McKinsey report shows need for municipal transparency
At the press conference on the release of his budget a couple of weeks ago, the Governor referred to a new study by the McKinsey & Co. consulting firm, which he said indicates that there are millions of dollars in savings to be had if local municipalities and the newly created Regional School Units would work together more effectively. To that end, his budget contains an initiative that would provide grant funding for such consolidation efforts, paid for by Municipal Revenue Sharing funds that would otherwise go to the towns.
This is not the first time the governor has pushed the issue of consolidating municipal services. Years ago, he pushed for the creation of “Municipal Service Districts,” which would have regionalized municipal services such as assessing, code enforcement, solid waste management, and so forth. It went nowhere, but the governor has remained a passionate supporter of somehow making municipal governments spend less money, in the belief that they, not the state, are the big spenders. In keeping with his philosophy, his new budget cuts funding to the towns dramatically.
The problem is not only that research by MHPC shows that spending my Maine’s local governments is lower than national averages, the McKinsey report, though it doesn’t say so, also suggests that larger municipalities spend more money, not less.
An actual report from McKinsey & Co. may exist, but it does not seem to have made the rounds yet. What does exist is a PowerPoint presentation featuring highlights of the report.
One of the McKinsey PowerPoint slides features the following chart, which purports to show the high degree of variability in per-person spending between towns of the same size. The vertical axis shows non-education-related municipal spending per person, the horizontal axis shows the population of the municipalities studied.
What is conveniently missing from the chart is trend line showing what kind of relationship might exist between per-person municipal spending and the size of the municipality. If, as the governor suggests, larger towns are more efficient, one would see per-person spending decline as municipality size increases.
To test this theory, I constructed my own chart, using data from the Maine Municipal Association’s 2007 Fiscal Survey Report, a collection of municipal revenue and spending information provided to MMA by nearly 200 of its member municipalities. (Towns were not required to provide the data, so many towns, including some of the largest, are missing from the survey.)

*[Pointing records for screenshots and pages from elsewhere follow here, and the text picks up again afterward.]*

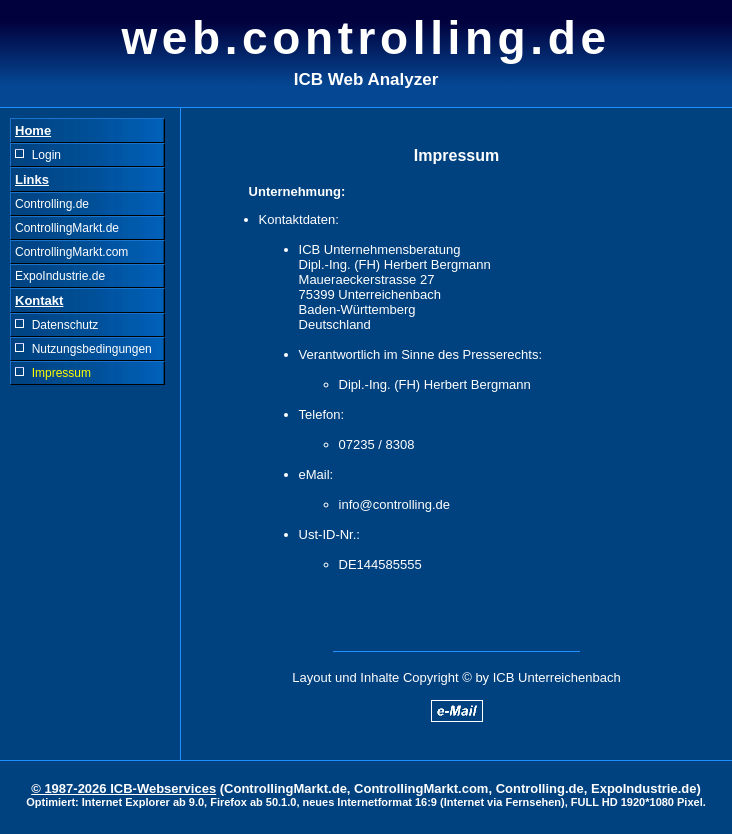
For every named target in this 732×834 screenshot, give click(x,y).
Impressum (53, 373)
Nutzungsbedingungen (83, 349)
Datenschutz (56, 325)
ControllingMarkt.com (71, 252)
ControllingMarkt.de (67, 228)
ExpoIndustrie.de (60, 276)
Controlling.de (52, 204)
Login (38, 155)
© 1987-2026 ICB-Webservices (123, 788)
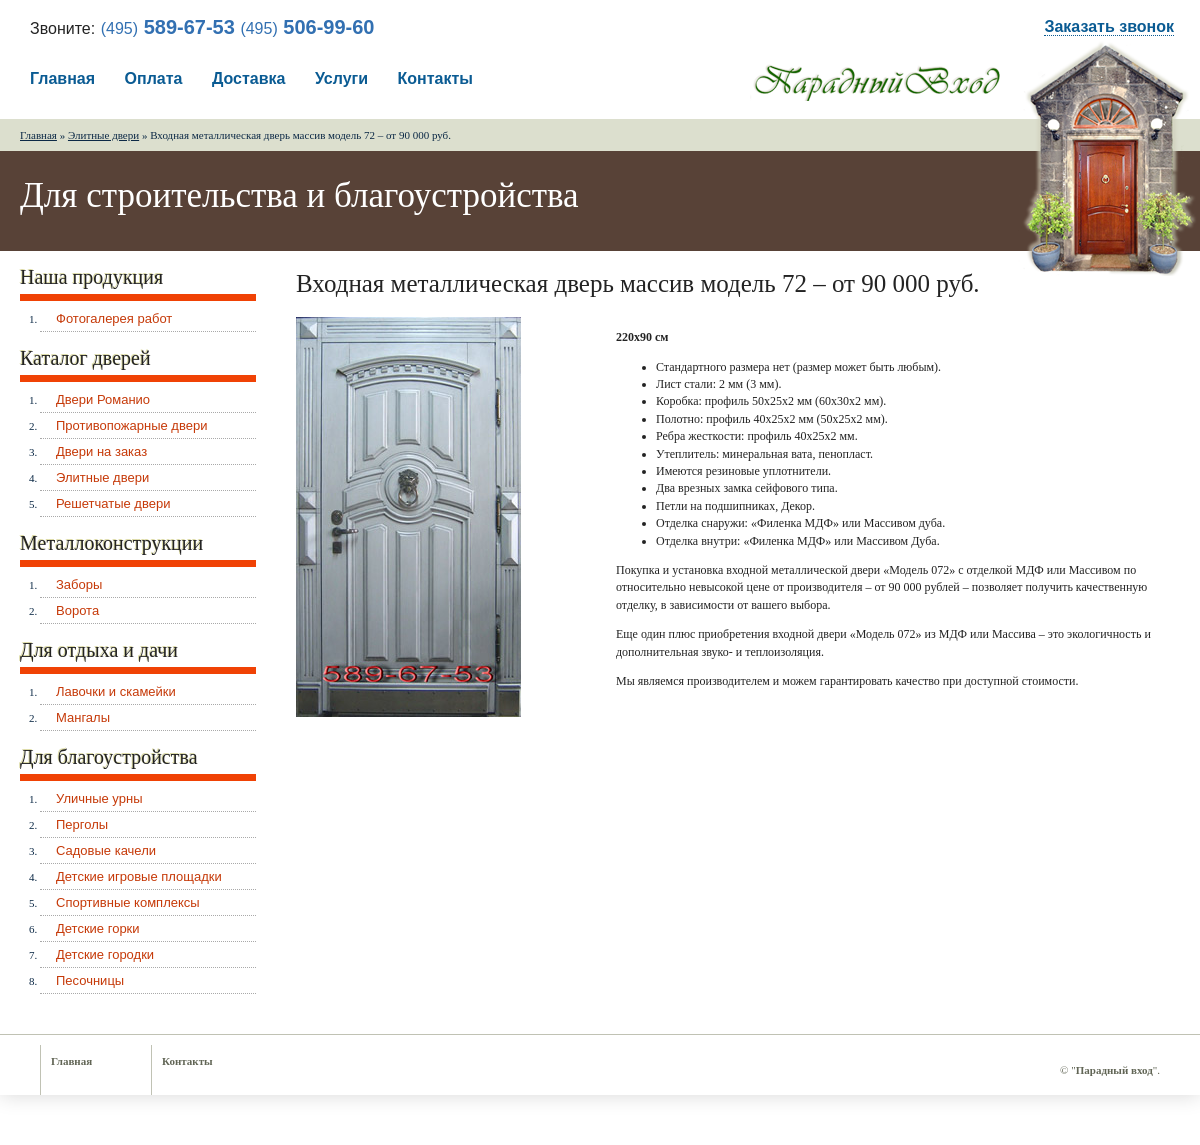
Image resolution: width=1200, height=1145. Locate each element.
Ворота (77, 610)
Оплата (154, 78)
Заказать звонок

As McKinsey suggests, there is indeed wide variability in per-person spending between municipalities of like size. There is also a distinct relationship between the size of towns and the amount of per-person spending they do. The larger the municipality, the more it spends:
The wide variability in spending certainly suggests a need for far greater transparency and accountability on the part of municipalities. At the very least, towns should be required to provide, in a format that lends itself to easy comparisons, the kind of revenue and spending data the MMA collects.
The data also suggests, though, that Maine’s small towns are doing just fine holding the line on spending, thank you. Cities like Portland, South Portland, Lewiston, Brunswick, and Auburn did not even submit data to the MMA, yet MMA’s data still indicates that Maine’s larger towns spend more per-person.
Bigger government has been the mantra of the Baldacci Administration from the start but there is little evidence it will save money. What will save money is transparency and accountability on the part of municipalities, counties, and the state.